Amérique du Nord • Juin 2015

Série L • 16 points

Les clés du sujet

Trouver les idées directrices

  • Faites la « définition » du texte pour trouver les axes (idées directrices).

Poème en vers réguliers sous forme de dialogue (genre) qui décrit (fait le portrait de) (type de texte) Hélène (sujet), et mène une réflexion implicite sur (type de texte) la vie et la poésie (thèmes), lyrique (registres), poétique, élogieux, érotique, sensuel, subjectif, symbolique, allégorique (adjectifs), pour renouveler le personnage mythique d’Hélène, célébrer son immortalité, pour faire comprendre son idéal poétique (buts de l’auteur).
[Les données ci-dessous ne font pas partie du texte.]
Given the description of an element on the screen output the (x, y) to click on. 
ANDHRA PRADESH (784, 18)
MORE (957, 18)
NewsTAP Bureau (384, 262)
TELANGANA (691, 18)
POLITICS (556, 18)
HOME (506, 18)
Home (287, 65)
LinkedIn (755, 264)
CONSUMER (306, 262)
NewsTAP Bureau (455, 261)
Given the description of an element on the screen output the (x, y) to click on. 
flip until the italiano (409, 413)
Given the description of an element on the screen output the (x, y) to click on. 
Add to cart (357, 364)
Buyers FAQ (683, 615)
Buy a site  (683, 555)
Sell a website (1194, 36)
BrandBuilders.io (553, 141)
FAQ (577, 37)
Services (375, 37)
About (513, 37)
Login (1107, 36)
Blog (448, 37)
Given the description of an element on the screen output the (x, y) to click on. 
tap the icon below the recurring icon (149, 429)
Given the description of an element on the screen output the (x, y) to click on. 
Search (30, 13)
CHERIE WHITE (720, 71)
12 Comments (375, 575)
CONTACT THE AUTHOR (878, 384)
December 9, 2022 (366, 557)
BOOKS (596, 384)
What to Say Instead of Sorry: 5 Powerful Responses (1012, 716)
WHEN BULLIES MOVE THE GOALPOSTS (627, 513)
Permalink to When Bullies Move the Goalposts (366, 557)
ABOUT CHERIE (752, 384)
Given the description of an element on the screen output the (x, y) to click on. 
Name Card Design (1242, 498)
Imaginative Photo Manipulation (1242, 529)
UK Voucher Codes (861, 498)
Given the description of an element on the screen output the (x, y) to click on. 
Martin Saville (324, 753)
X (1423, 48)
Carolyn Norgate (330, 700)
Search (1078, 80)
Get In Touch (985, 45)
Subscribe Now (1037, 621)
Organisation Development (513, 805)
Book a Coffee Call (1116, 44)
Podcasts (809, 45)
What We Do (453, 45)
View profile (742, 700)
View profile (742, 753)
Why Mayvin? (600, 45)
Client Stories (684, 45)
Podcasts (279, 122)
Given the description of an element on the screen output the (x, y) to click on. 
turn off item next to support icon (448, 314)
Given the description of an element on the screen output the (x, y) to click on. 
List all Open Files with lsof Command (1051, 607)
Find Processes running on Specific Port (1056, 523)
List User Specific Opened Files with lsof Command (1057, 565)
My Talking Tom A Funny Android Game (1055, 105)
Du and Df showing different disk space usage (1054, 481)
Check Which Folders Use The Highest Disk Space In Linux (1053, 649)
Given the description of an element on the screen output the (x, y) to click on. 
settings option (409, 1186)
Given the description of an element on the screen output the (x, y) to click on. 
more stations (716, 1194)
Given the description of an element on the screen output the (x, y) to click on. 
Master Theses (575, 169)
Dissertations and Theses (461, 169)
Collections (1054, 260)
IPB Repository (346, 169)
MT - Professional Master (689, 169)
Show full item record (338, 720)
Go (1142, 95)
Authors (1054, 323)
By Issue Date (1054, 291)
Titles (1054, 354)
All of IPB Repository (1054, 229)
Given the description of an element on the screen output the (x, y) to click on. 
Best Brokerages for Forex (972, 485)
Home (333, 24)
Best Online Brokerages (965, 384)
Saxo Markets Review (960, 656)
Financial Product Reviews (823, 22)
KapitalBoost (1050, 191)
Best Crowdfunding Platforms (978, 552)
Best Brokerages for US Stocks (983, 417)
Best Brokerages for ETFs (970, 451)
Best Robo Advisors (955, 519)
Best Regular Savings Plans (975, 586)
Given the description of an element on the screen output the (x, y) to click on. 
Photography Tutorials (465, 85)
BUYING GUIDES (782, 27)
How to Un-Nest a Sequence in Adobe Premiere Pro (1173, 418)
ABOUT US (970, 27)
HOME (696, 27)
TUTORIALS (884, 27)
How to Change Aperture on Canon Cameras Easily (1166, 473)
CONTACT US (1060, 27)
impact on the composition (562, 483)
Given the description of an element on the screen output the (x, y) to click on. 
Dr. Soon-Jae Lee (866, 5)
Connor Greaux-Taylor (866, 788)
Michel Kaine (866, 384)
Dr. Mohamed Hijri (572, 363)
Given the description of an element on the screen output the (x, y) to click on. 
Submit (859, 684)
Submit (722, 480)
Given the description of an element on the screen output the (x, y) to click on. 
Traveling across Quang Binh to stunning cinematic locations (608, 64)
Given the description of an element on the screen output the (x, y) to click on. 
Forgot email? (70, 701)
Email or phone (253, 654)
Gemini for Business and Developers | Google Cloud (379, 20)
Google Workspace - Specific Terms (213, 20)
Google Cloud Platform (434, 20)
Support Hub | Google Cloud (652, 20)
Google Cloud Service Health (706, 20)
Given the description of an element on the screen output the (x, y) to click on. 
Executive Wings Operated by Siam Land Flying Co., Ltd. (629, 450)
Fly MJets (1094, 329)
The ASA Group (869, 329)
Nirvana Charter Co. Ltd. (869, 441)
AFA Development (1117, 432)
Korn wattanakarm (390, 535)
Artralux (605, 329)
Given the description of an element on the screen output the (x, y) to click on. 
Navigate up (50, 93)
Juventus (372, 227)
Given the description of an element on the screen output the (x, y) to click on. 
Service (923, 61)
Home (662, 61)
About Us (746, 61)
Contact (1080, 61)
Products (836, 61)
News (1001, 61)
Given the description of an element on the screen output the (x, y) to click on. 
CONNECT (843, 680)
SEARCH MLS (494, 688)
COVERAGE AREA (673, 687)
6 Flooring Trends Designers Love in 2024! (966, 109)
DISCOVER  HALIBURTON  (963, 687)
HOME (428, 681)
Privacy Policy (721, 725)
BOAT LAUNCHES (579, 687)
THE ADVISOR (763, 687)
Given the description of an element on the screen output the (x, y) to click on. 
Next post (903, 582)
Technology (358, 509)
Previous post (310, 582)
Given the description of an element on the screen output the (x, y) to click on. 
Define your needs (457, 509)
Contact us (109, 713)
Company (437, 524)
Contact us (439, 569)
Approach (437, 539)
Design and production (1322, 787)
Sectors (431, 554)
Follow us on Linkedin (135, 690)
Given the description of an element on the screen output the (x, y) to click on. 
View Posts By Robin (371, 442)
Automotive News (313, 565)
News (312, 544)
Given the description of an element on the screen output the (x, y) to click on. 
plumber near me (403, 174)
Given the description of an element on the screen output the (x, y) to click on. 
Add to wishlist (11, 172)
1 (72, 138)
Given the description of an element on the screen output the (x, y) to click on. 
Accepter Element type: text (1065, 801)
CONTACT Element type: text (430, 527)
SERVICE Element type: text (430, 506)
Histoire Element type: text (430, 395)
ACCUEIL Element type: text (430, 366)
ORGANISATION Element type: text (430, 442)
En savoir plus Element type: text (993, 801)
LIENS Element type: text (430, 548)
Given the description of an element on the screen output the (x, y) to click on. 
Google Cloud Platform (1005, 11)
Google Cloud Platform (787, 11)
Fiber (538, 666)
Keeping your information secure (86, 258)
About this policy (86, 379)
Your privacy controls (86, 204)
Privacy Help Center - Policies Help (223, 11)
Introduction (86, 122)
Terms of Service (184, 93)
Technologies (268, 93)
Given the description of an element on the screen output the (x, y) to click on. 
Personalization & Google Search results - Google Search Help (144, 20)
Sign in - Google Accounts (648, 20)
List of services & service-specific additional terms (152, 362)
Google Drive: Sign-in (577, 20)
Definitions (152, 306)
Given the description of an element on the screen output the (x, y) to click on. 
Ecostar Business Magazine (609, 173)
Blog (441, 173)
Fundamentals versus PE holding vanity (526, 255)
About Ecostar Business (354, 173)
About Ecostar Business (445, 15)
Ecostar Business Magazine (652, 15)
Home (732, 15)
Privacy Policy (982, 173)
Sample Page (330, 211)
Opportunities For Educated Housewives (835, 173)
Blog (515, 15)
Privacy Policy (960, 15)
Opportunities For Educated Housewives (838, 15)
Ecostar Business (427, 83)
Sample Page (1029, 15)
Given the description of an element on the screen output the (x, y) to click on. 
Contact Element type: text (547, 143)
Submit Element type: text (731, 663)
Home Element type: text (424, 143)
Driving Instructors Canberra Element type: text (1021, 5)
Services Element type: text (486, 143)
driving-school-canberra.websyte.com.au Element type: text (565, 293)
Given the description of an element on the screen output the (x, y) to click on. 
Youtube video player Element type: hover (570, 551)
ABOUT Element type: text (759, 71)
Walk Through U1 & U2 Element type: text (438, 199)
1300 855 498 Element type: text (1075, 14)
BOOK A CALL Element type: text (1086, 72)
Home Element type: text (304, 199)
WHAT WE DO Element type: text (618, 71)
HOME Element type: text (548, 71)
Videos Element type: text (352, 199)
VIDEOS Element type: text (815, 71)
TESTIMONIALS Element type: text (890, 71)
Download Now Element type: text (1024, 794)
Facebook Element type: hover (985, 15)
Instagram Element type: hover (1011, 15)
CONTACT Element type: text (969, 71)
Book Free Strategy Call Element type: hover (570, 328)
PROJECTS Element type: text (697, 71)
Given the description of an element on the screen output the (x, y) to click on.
  • Il s’agit d’une réécriture : montrez son originalité par rapport à ses « modèles ».
  • Le registre peut fournir des pistes : analysez la nature du lyrisme d’Apollinaire.
  • Analysez ce que, à travers le portrait d’Hélène, Apollinaire révèle de lui-même.
  • Explicitez le sens allégorique du personnage.
  • N’oubliez pas que tout poème est implicitement un art poétique.

Pistes de recherche

Première piste : Un nouveau portrait de la belle Hélène de Troie ; un blason érotique

  • Analysez quels éléments du mythe ancien subsistent.
  • Explicitez les allusions.
  • Repérez ce qui s’écarte du mythe d’origine, ce qui le modernise.
  • Analysez le personnage d’Hélène : sous quels aspects apparaît-elle ?
  • Étudiez notamment sous quel aspect l’amour est présenté.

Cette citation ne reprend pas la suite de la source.